Monday, September 7, 2015

Apache Spark Overview

Let me tell you a secret.

Well, it shouldn't be a secret, but given how few people seem to know about it, we may as well be talking about Higgs-Englert physics.

It's Apache Spark.

"WTF is Spark?" you will probably say. You'll have heard about Apache, the venerable webserver software. You might not have really being paying much attention to their background projects which have been merging together over the last year like the arms and legs of some kind of Voltron. ("And I'll form the Head!")

Apache is making the transition from being the kind of software you run your old website on, to being the kind of software you run Twitter, or Facebook, or eBay on. Or Netflix, which is possibly the best case study for the software we'll be talking about, although that's more Apache Cassandra, a topic for another time.

At that level, there are new problems that are oddly different from the old ones. All these guys use cloud computing resources.. they don't really depend on physical machines. They rent them 'out of the air' for as many hours (or minutes) as they need. This is so they can increase the size of their clusters from say 20-50 to a few hundred for a couple of hours in order to handle peak loads.

eg: They don't repair servers. For most of those machines, no human will ever ssh into the box. In fact, they are usually put on a countdown for a rolling 'refresh' which shuts down the most ancient servers and replaces them with fresh ones, in the equivalent of a slow A/B testing transfer. Really clever systems stop the rollout of the new software and clone copies of the old, as automated reliability statistics come in.

But if a box is giving you trouble, you don't spend any of your time on it whatsoever. You mercilessly sent it back to the cloud, after getting a replacement.

At that level, it's all about "devops". Specifically what they call either orchestration or choreography. Depending, I suppose, on whether you listen to chamber music, or prefer dancing the samba.

Here's the Netflix devops problem: In each country, there are daily viewing peaks. There are weekly viewing peaks. These peaks are 10x the baseline, and last a couple of hours. Then most people go to bed. This is the predictable part.

Then there's the unpredictable side. When a beloved actor like Leonard Nimoy dies, there is a tendency for millions of people to go home via the bottle-shop and queue up every movie he's ever done as a kind of binge-tribute. I've heard.

And that's the kind of situation that your scalable internet service has to handle, if you're going to serve movies on demand to 100 million people. Very rarely, you have to be able to service everyone at once. And you cannot FailWhale. That was funny once, when it was Twitter. Once.

The most amusing thing about Twitter is that once they got past the FailWhale, their company value went from merely silly to completely ludicrous. We are talking 10 million to 200 million, because they proved they were finally in the big league. What was the technical miracle which banished the white Whale?

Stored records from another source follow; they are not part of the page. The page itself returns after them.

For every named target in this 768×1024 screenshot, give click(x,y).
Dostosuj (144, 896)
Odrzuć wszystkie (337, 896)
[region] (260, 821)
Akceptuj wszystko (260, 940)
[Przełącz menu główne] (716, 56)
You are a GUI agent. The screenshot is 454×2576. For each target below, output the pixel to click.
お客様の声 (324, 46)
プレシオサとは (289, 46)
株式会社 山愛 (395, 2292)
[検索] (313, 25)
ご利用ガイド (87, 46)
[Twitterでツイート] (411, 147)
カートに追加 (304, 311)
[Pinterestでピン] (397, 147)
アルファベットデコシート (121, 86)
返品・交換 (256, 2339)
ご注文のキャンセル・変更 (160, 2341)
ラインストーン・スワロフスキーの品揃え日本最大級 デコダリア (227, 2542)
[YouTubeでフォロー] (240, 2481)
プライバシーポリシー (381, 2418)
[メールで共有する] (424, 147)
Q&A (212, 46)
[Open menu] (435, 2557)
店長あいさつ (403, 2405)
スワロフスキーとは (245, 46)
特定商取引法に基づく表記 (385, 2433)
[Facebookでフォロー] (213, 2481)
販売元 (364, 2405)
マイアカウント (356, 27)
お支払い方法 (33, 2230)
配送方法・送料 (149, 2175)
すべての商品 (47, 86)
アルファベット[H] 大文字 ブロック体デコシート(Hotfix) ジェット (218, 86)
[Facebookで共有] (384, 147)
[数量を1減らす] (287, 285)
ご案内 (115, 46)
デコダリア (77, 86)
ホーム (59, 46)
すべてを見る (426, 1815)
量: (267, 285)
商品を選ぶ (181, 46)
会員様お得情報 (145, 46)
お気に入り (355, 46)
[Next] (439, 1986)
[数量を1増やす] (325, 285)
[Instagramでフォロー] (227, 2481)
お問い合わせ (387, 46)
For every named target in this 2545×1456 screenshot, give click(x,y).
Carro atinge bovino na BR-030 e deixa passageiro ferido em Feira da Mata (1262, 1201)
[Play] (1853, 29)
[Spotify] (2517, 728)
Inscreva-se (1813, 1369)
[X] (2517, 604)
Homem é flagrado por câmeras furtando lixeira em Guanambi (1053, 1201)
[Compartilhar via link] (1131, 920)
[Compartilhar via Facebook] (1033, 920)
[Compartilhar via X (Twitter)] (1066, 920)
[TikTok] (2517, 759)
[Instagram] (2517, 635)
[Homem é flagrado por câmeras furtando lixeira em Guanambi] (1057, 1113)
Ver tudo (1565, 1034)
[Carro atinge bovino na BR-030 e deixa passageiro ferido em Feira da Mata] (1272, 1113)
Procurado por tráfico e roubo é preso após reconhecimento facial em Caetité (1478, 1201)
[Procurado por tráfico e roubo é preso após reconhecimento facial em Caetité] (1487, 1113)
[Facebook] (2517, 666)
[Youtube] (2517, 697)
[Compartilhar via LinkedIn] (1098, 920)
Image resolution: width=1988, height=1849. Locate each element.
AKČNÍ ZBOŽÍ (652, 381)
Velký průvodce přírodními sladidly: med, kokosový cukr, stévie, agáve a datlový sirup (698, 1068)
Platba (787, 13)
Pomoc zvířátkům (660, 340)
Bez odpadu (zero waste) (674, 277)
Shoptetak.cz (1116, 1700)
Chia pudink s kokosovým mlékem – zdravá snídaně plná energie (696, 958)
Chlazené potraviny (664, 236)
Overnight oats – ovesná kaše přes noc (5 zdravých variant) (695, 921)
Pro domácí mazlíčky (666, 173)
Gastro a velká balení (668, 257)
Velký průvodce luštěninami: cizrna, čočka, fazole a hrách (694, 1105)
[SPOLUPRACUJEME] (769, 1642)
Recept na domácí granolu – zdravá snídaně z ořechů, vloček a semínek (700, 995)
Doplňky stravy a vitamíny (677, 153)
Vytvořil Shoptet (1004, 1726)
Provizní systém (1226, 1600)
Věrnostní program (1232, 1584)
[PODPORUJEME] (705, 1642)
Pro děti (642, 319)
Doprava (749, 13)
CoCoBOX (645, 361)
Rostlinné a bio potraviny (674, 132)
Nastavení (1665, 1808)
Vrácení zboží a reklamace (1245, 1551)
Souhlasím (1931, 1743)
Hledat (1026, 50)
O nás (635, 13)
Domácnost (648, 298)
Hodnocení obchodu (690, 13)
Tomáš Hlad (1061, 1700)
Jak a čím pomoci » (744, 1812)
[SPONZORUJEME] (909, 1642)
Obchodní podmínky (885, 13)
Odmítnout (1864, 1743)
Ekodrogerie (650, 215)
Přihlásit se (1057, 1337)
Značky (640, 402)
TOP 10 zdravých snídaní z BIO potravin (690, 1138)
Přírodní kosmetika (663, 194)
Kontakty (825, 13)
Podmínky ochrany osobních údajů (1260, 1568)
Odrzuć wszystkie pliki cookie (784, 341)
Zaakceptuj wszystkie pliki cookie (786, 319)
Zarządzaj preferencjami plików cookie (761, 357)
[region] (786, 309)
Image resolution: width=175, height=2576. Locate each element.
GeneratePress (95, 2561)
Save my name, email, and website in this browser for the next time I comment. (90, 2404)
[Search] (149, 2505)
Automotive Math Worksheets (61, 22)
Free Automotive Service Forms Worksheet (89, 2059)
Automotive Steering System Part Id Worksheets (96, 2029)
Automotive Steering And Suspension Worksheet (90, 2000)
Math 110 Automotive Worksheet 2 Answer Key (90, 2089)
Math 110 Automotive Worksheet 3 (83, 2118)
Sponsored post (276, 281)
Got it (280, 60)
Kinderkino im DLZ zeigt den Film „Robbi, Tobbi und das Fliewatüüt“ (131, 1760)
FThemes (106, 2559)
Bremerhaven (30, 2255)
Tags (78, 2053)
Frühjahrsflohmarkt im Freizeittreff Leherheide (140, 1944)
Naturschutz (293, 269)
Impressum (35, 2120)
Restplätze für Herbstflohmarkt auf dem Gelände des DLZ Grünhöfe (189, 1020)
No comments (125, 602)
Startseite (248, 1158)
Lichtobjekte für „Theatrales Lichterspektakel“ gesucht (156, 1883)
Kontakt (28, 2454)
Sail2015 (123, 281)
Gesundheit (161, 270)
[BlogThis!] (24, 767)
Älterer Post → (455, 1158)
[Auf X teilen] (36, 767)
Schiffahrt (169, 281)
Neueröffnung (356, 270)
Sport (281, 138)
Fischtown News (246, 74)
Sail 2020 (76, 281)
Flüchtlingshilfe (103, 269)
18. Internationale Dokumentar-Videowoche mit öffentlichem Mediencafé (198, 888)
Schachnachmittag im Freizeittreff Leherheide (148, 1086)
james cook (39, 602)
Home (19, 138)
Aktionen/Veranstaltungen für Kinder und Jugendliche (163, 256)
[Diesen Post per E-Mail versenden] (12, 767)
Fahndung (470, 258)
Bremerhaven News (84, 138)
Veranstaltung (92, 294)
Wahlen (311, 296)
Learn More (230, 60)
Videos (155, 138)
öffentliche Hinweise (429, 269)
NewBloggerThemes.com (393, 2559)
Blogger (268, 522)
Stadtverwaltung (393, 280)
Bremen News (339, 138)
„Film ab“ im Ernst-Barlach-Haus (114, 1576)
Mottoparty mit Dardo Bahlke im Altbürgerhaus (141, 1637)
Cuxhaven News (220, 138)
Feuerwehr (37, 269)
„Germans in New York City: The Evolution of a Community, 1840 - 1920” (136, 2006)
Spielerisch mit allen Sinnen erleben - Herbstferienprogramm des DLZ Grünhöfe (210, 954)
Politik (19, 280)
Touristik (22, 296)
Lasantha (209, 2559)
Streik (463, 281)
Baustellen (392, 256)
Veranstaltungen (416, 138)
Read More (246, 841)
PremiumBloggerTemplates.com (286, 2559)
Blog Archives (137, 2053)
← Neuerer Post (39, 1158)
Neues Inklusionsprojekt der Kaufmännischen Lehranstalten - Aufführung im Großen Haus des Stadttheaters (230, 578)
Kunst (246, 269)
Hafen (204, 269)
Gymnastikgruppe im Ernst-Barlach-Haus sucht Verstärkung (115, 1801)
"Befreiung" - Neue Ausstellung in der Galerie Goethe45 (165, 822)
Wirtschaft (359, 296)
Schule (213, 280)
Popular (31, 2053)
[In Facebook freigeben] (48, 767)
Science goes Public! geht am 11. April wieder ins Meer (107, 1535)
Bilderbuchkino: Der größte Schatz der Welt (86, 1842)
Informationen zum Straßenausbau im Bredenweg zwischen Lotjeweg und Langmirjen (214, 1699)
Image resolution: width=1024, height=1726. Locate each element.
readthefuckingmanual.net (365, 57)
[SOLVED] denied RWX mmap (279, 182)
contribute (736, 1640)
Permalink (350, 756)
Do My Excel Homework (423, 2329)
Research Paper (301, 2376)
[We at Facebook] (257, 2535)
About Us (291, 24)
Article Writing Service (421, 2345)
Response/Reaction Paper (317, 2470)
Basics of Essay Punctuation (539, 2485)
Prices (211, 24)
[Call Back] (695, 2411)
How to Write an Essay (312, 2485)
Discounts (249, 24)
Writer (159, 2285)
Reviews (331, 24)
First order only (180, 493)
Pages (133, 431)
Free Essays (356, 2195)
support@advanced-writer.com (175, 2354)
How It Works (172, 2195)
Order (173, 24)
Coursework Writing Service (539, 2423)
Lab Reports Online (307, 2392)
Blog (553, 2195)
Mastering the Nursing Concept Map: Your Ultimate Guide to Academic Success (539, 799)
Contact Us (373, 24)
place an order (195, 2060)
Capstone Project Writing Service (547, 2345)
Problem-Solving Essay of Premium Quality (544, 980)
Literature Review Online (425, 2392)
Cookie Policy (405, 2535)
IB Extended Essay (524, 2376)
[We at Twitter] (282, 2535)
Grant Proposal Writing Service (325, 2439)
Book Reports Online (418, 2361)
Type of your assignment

It was Scala... the primary language behind Spark.

So, what's Spark? In a nutshell, it's next-gen Hadoop.

"What was hadoop again?" you probably ask, since you probably never used it. Well, it was a giant hack that allowed hundreds of computers to be ganged together and carry out various file-processing tasks across the entire cluster.

What for? Logfile processing, mainly. The daily re-indexing of Wikipedia. Places like eBay and Amazon used it for their first recommender systems ("other people also bought this!") and all because of the simple necessity of churning through more gigabytes of text than any single computer can manage.

You have to realize that, to a large extent, the billions of dollars that eBay and Amazon are worth are because of their "people also bought" recommender systems. That list of five other things (five is the optimum psychological number) absolutely must be the best possible, where "best" is defined as "most likely to buy next". This is not advertising, this is lead generation. There are metrics.

The point of lead generation is to turn each sale into an opportunity for another sale. "Accessorize, accessorize, accessorize!" and when those system break, or just degrade, then the bottom line impact is direct and palpable. Companies live and die by their ability to snowball those sales.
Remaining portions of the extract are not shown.